Found in Translation



(Many thanks to reader M. Scott Clark for inspiring this blog with his mini-rant on college English papers.)

Sometime between the moment I graduated from college and the beginning of my children’s high school years, there was a very dramatic shift in the substance of language arts education.  When I was in high school—back when dinosaurs roamed the planet—we wrote tons of English papers.  Read a book, write a paper.   For many years I kept a box in my attic filled with papers dating back to 9th grade.  

Strangely, I do not remember having been instructed in the mechanics of writing papers.  I remember learning sentence structures (subjects and predicates) and grammar.  There were exercises in tenses and parallel construction.  But when it came to taking a theme from a novel and developing it into a well-constructed essay, this did not happen.   For most of my classes, we were simply required to submit a paper by the time we finished discussing each book in class.  More often than not, our papers took the form of plot summaries or comparisons of one character to another.  Many were peppered shamelessly with opinion and broad generalizations.   In the end, teachers seemed to assess our papers according to whether or not we could prove that we had read the book in its entirety.

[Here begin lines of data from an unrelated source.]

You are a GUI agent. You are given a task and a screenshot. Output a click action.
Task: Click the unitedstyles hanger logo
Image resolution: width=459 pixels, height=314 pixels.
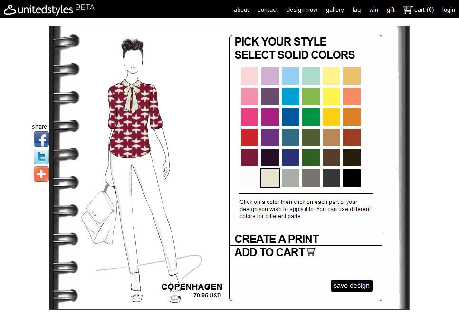coord(10,9)
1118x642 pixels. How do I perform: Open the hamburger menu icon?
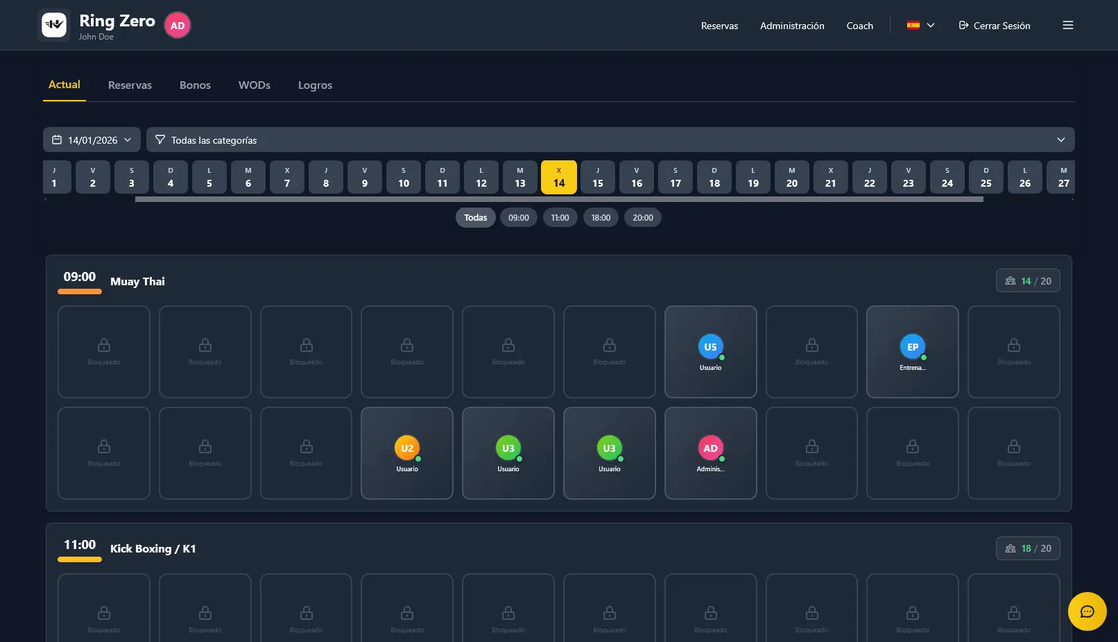(x=1067, y=25)
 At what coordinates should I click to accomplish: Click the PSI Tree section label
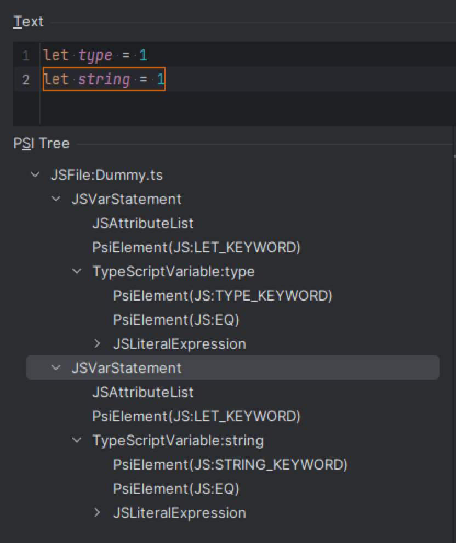41,143
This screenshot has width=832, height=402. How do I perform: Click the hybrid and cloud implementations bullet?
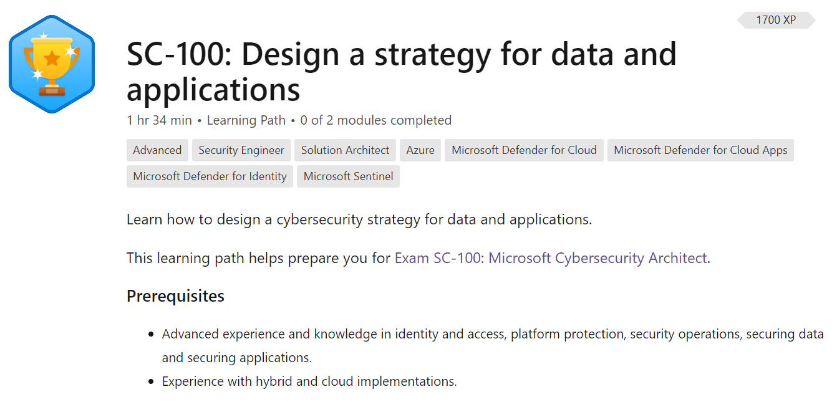(309, 381)
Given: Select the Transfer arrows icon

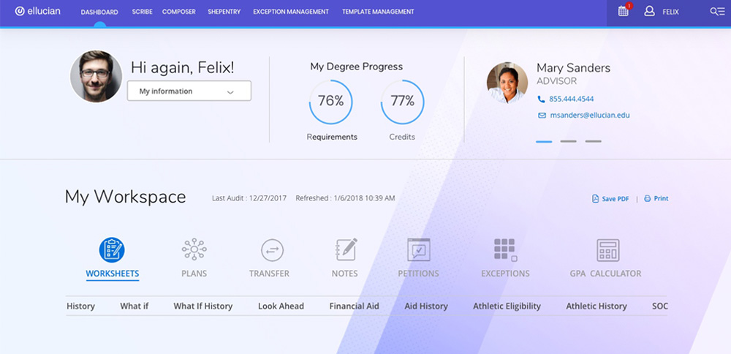Looking at the screenshot, I should point(272,250).
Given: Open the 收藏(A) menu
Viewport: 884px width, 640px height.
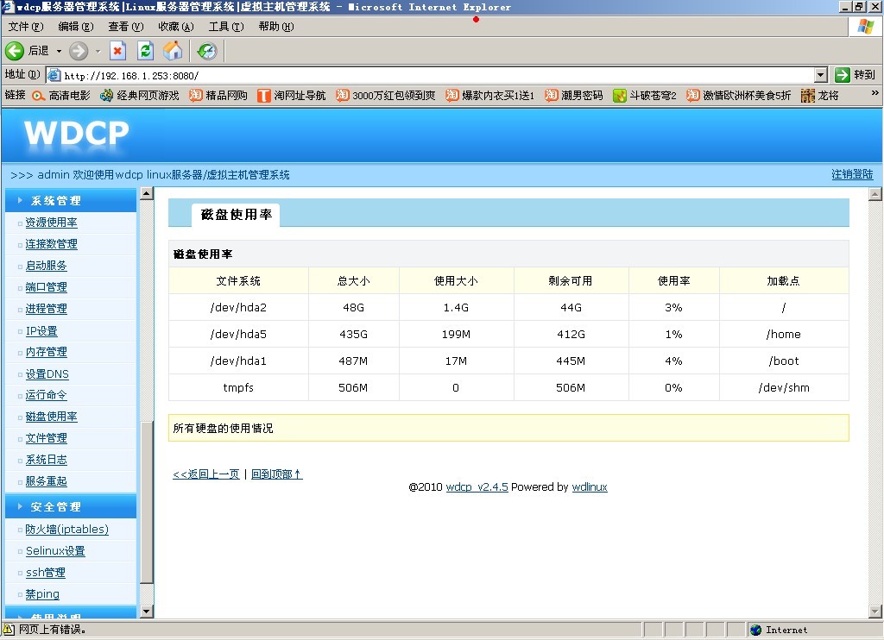Looking at the screenshot, I should click(175, 27).
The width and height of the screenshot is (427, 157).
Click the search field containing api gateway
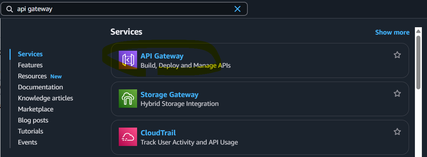pos(124,9)
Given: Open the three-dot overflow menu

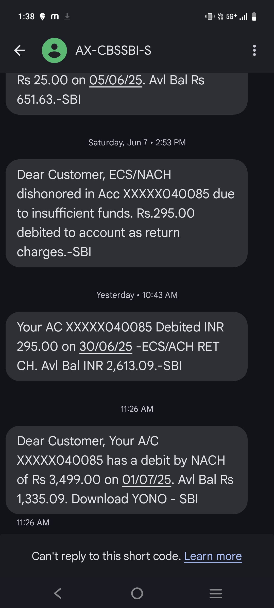Looking at the screenshot, I should tap(254, 50).
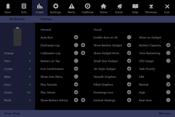
Task: Open the Calibrate target icon
Action: [88, 6]
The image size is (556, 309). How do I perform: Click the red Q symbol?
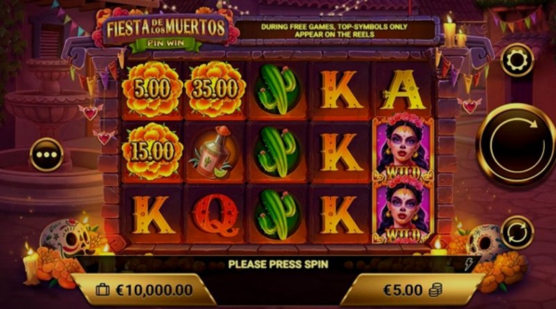pyautogui.click(x=215, y=215)
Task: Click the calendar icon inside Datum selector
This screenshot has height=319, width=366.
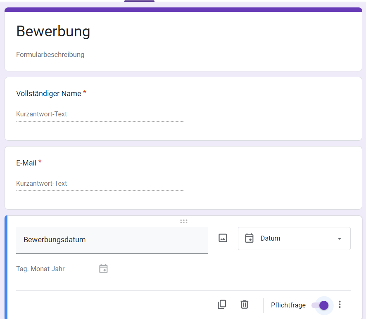Action: pos(249,238)
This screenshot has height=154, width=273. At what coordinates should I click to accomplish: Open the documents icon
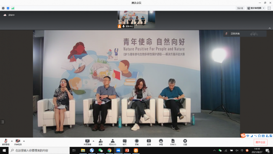tap(173, 142)
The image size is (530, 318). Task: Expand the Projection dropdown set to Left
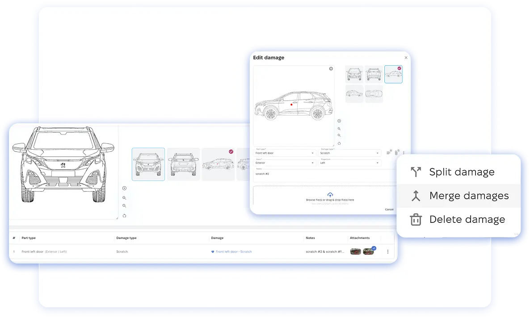349,163
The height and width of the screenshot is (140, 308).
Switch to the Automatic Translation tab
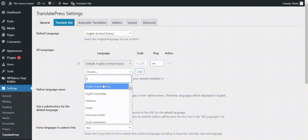(x=92, y=22)
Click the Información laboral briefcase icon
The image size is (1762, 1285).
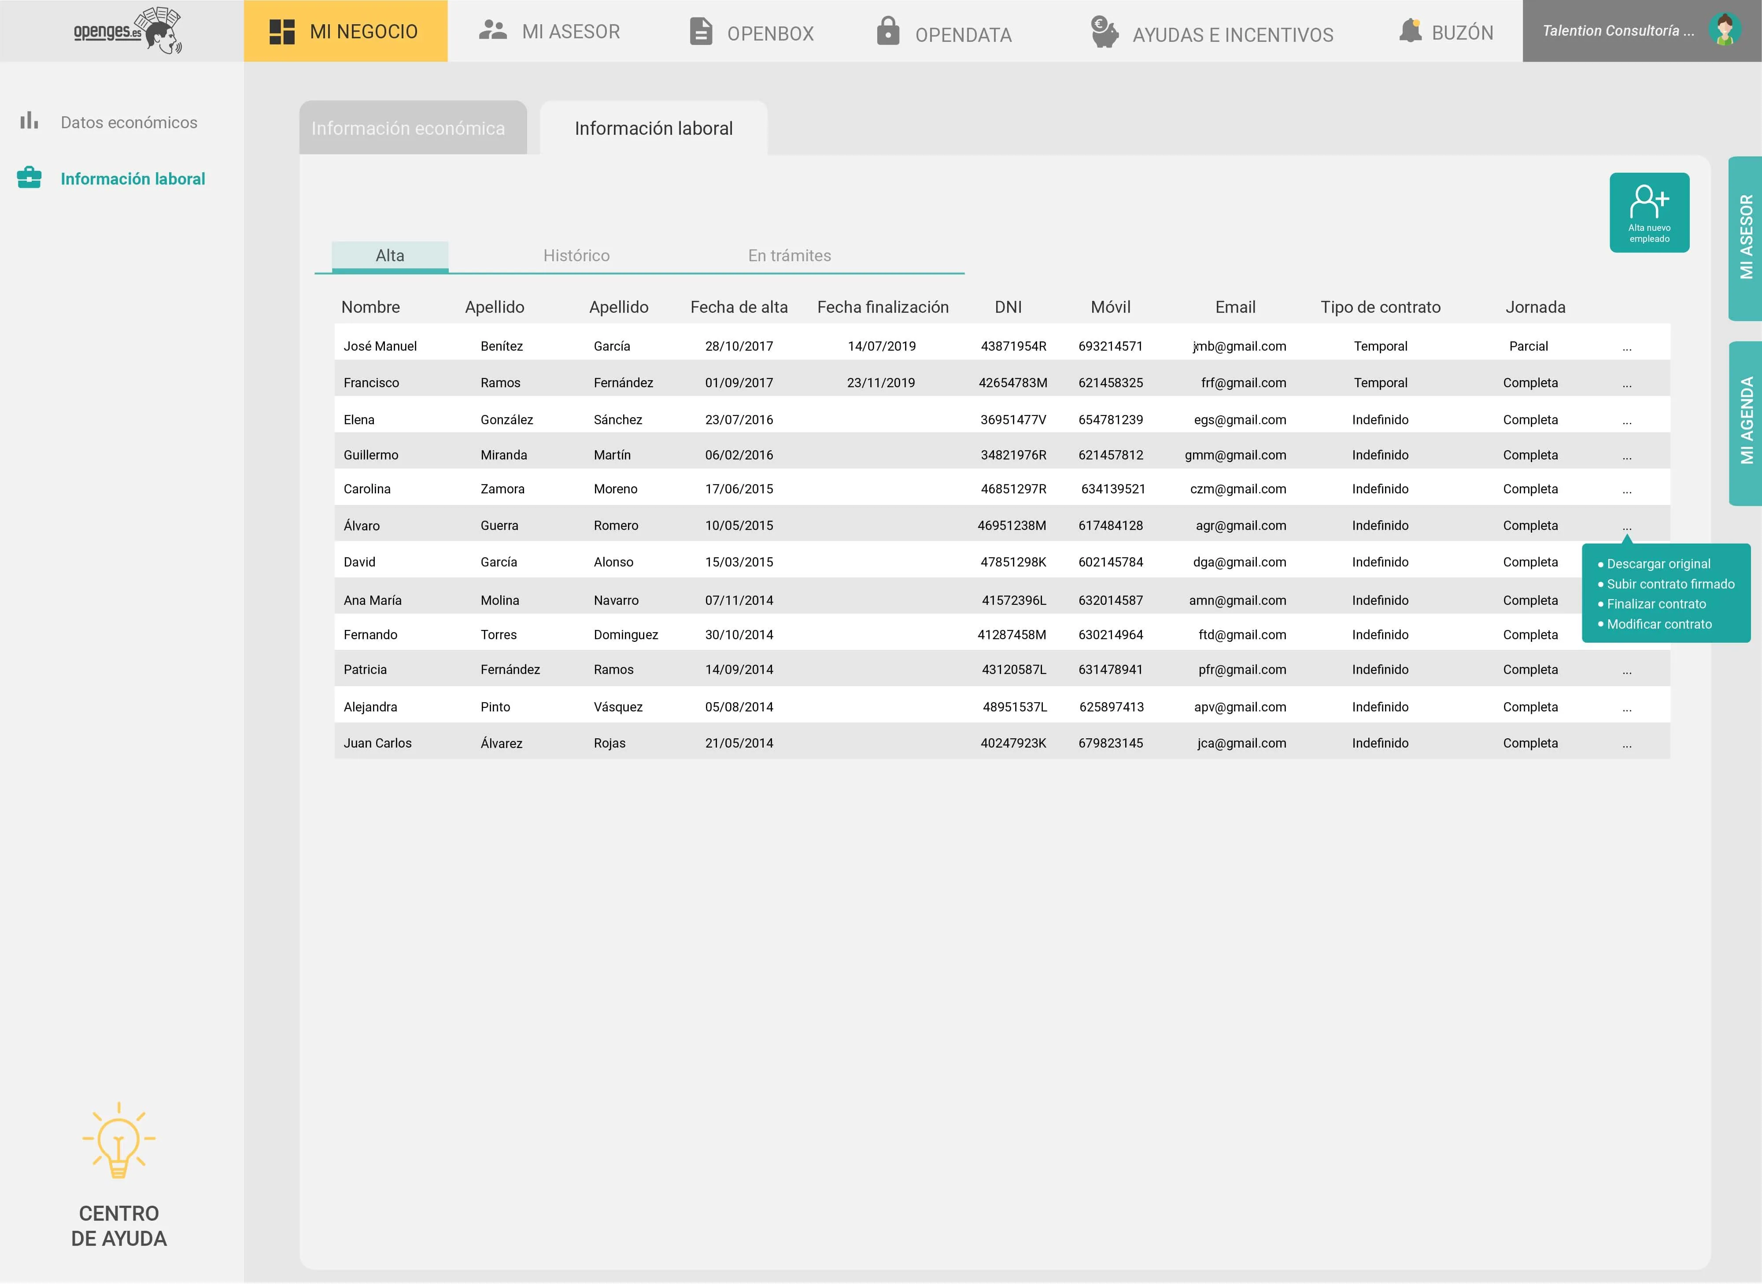coord(30,177)
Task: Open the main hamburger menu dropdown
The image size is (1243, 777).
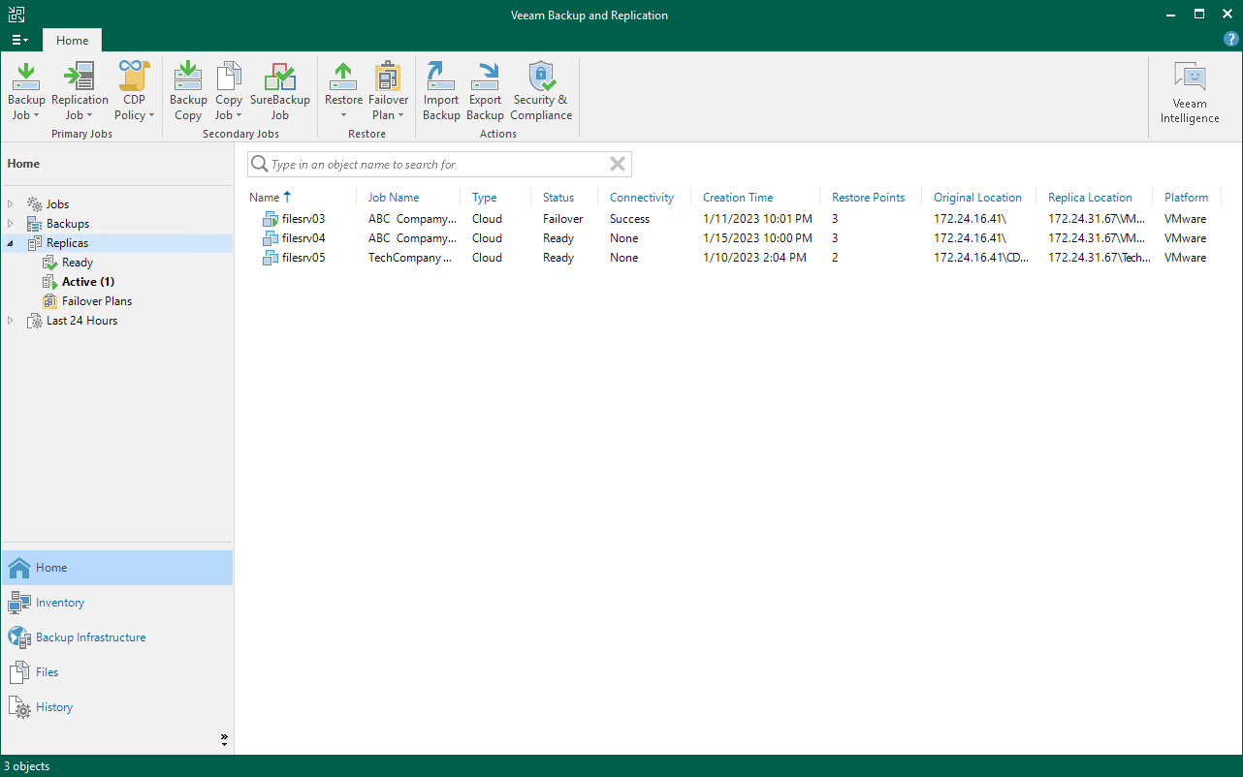Action: [19, 41]
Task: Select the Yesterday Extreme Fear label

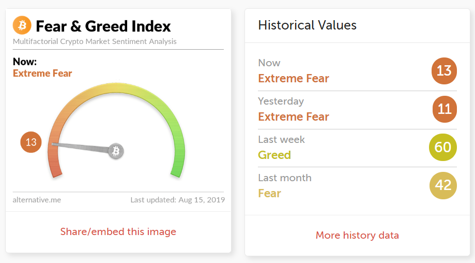Action: click(294, 117)
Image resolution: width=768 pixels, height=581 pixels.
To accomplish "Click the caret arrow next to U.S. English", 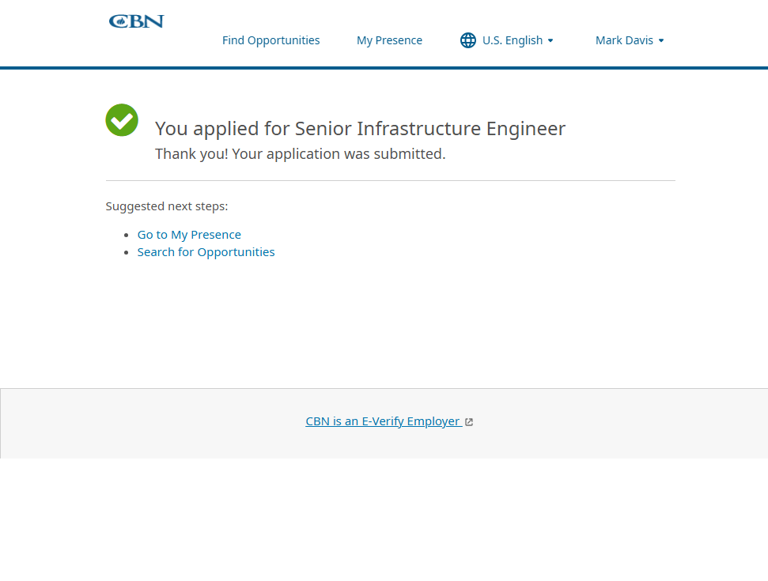I will point(550,40).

For my kids, English papers were a scholarly exercise from the earliest years of their education.  There were “persuasive” essays and “reflective” essays.  There were carefully pointed “prompts.”  There were “lenses” through which to view the characters and plot elements.  I remember my 9th grade son having to choose between a “feminist lens” and a “Marxist lens” when writing a paper on The Scarlet Letter.  For them, papers sank or swam on the strength of the “thesis statement,” which had better offer a theory or point of view to be proven.  They were required to underline their thesis, or the paper could receive no better than a B.

Throughout my eighteen years of formal education, I probably wrote more than seventy English papers.  I never really minded writing them, as I loved the books and stories that we read.  But I have to admit that despite getting pretty good grades on them, I spent years producing work about which I had no idea.  Between the challenging language of the ancient works, like Beowulf and the Canterbury Tales, and 20th Century novels that covered themes that were more adult than I was, so much of my energy went into trying to decipher what the plots were about.  It was a long time before I could appreciate the beauty of Hamlet’s soliloquys, or the ingenious way that King Lear’s eldest daughters were constructed of two distinct and contrasting brands of evil.  (I remember my college professor, the incredible Walter Kaiser, suggesting in lecture:  “While Goneril may beat the cat, Regan will twist its tail into submission.”)

I can still remember the precise moment in time when it all came together for me.  It was one of those instances when you hear an audible click, like the tumblers of a lock falling into place.  We were reading The Hunchback of Notre Dame, still one of my favorite novels of all time, for Mr. Cook’s English class.  I was laid out on a sofa in our “Florida Room” trying to push through this thick novel, hoping that my frequent viewing of the old Charles Laughton film would provide enough plot knowledge to get me through the many dramatic layers and the florid tone of English translation.  Early in the novel is an enigmatic chapter titled, “This Will Kill That.”  It is a complete departure from the story of the sad disfigured character and the gypsy girl.  The chapter is based on a declaration by Claude Frollo, who speaks derisively of “the German pest”—the printing press.  It injects a commentary on how freedom of the press and the wide dissemination of thought would be the end of architecture as a form of artistic expression.  This, in turn, would threaten the Church, whose prominence in society was fortified by the construction of great monuments.  Notre Dame, in particular, was the center of Paris—both literally and figuratively.

To this day, I remember sitting and pouring over that section again and again.  I thought the deliberateness of this chapter so puzzling that I became obsessed with understanding why the author had interrupted his tale with it.  I came to realize that Notre Dame was the main character of the novel, the others serving only to expose the frailty of the Church through the weakness of the Archdeacon Frollo and the frivolous use of the cathedral as “sanctuary.”  It is the greatest use of architecture in fiction, The DaVinci  Code notwithstanding.

This is the book that taught me what literary analysis is all about.  Through this single book I realized that authors reflect the politics and culture of their times, using their characters to give voice to their own concerns and observations.  It taught me to appreciate the “art” in literature by paying attention to the choices that authors make in setting a scene, dressing the characters, revealing their strengths and vulnerabilities, and putting words in their mouths.  It opened my eyes to the power of the written word.

For that week’s assignment, my paper was not just a pro forma book report.  I wrote about that single chapter, raising and trying to answer the questions that assaulted my senses the first time I scanned it. I still have that paper, in a small box on a shelf in my home office, with Mr. Cook’s brief comments written across the top.  It is an important and personal relic in my life; like a dried, crumbling corsage, it marks a milestone in my young adulthood.  It reminds me of my youthful exuberance and my thirst to examine all things.  It evokes—even after all these years—the excitement of seeing a door open that was never there before.  It represents a moment of unusual clarity in a troubled childhood, one that led me to find “sanctuary” in education and lifelong learning.